Wer hätte gedacht, dass Y2K-Vintage auch seinen Weg ins Fitnessstudio finden würde? Die Schöpferin Natalia Spotts wurde dank ihrer Videos mit dem Titel „Ich erinnere mich daran, dass ich einen freien Willen habe und Vintage im Fitnessstudio tragen kann.“ Ihr Feed ist voll von Teilen, die von den 90ern und 2000ern inspiriert sind — Jogginghosen, grafische T-Shirts und neonfarbene Sportbekleidung —, die an eine Zeit und einen Ort erinnern, in denen Sportbekleidung cool war, eher einer echten Styling-Übung als einer bloßen Trainingsuniform.
Wenn Trends in die Vergangenheit schauen, um die Gegenwart neu zu schreiben, führt uns Dazed auch zurück ins Jahr 2007, in London, als Gwyneth Paltrow und Madonna auf dem Weg ins Fitnessstudio paparaziert wurden. Zwischen tief sitzenden Trainingsanzügen und Ed Hardy-Prints waren sie nicht nur bequem, sondern strahlten auch Coolness aus (oder sollte man besser sagen, strahlen immer noch aus) — nicht unbedingt wegen ihrer Outfitwahl, sondern eher wegen des ästhetischen Kontrasts zwischen den beiden Prominenten.

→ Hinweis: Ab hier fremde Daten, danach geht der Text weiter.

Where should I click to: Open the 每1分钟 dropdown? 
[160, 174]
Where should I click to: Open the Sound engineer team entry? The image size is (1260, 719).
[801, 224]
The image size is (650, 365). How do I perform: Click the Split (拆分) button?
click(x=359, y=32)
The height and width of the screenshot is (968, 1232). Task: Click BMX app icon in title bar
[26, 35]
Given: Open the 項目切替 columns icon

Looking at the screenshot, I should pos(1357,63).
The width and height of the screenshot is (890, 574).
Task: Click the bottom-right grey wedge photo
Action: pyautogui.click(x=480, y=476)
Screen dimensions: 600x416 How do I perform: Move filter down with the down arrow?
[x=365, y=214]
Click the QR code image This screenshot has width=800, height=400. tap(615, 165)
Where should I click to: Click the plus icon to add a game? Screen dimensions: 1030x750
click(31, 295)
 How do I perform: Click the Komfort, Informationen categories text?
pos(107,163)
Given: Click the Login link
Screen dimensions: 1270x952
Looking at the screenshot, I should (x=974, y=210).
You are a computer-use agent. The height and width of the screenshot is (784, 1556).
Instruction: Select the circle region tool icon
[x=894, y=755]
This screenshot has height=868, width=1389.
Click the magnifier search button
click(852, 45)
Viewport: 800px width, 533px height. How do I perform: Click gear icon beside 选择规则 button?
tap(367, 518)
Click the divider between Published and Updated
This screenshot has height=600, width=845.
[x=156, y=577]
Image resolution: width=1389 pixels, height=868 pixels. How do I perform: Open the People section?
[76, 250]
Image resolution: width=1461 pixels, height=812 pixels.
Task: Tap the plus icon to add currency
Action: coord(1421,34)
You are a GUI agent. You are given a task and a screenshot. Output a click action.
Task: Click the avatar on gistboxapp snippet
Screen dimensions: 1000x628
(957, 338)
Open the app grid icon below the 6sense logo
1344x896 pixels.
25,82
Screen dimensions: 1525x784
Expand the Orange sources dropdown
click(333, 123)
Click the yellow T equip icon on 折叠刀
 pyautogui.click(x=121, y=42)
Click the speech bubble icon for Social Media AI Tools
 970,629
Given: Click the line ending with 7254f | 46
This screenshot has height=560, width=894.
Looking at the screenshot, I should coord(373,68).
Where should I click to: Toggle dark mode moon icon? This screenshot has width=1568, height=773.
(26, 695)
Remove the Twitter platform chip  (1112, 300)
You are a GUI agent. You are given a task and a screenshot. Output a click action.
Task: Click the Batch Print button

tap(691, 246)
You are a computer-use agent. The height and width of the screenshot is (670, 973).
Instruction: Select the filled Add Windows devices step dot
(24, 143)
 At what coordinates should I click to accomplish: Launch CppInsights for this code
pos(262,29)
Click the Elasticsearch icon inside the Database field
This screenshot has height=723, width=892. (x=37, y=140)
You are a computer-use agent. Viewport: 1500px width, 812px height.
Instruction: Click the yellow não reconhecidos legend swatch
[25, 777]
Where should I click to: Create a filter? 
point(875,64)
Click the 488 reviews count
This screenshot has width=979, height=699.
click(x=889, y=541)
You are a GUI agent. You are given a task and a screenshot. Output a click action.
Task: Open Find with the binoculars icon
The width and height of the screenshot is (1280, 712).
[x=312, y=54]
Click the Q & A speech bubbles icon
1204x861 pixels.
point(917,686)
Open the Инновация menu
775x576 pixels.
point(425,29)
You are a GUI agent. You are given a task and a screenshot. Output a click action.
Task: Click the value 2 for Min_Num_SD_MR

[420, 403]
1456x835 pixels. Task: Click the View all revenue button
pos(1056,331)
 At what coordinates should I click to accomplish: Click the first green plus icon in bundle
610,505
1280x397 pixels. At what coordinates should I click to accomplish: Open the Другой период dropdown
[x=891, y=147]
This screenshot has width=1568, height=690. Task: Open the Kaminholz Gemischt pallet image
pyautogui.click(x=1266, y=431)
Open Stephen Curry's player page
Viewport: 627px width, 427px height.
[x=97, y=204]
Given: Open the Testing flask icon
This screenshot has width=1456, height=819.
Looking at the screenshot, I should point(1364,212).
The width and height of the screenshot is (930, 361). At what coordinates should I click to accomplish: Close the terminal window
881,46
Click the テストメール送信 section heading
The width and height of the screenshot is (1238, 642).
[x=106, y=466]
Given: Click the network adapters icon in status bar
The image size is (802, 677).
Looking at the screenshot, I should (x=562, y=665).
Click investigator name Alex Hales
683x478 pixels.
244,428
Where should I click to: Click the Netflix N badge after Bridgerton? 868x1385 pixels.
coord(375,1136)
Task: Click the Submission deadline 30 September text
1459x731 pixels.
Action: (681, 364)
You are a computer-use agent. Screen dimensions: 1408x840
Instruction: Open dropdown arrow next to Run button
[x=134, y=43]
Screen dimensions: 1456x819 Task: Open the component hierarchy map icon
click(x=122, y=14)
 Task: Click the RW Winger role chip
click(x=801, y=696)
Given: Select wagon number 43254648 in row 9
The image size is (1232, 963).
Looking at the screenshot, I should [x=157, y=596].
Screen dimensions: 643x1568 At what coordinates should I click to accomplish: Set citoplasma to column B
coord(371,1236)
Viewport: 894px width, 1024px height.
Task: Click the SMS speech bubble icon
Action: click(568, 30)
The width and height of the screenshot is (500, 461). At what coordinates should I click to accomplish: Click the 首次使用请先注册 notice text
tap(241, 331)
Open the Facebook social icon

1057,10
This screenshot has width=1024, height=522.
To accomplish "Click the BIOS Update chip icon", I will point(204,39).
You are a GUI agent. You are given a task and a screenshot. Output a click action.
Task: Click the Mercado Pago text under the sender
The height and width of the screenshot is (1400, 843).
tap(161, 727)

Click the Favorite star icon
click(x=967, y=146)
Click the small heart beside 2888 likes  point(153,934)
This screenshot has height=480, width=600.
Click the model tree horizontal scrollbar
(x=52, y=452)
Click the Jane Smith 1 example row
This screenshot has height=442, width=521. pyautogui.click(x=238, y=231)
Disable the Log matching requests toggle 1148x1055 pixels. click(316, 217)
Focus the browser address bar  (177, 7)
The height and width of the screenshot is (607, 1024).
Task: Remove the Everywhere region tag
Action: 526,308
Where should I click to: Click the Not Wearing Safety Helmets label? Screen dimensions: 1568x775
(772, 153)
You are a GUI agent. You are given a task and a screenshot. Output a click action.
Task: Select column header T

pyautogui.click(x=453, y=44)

Dem Trend schließen sich heute auch Bella Hadid an, die auf den Straßen von New York in sportlichen, mühelosen Looks fotografiert wurde, oder Olivia Rodrigo, die das neue Jahr in einer Blumarine aus den 2000ern feierte, und nicht zuletzt Charli XCX, die Kaiserin der chaotischen Ästhetik, die keine Gelegenheit auslässt, ein Vintage-Stück in ihrem Streetstyle zu präsentieren.
Der neue Stilcode der Generation Z
@addisonre When aqua meets pink @VSPINK #pinkpartner Aquamarine - Addison Rae
Nach dem Sturm des Brat Summer und dem Aufstieg von Models wie Gabbriette und Alex Consani hat die Kultur eine Bewunderung für Originalität und Authentizität entwickelt. Die Wahrheit ist, dass die neue Generation der ausgefeilten Ästhetik und des ständigen Strebens nach Perfektion überdrüssig ist, weshalb Inhalte mit Vintage-Sportwear-Looks den Algorithmus allmählich beeinflussen. Dieses Phänomen steht auch im Zusammenhang mit der Rückkehr des Analogen im Alltag, wie Trends wie Audiokassetten und handgeschriebene Briefe zeigen. Sie stehen für den Versuch der Generation Z, Authentizität und den Wert des Alltags zurückzugewinnen, die im digitalen Zeitalter inmitten einer Fülle standardisierter Inhalte zu verschwinden scheinen.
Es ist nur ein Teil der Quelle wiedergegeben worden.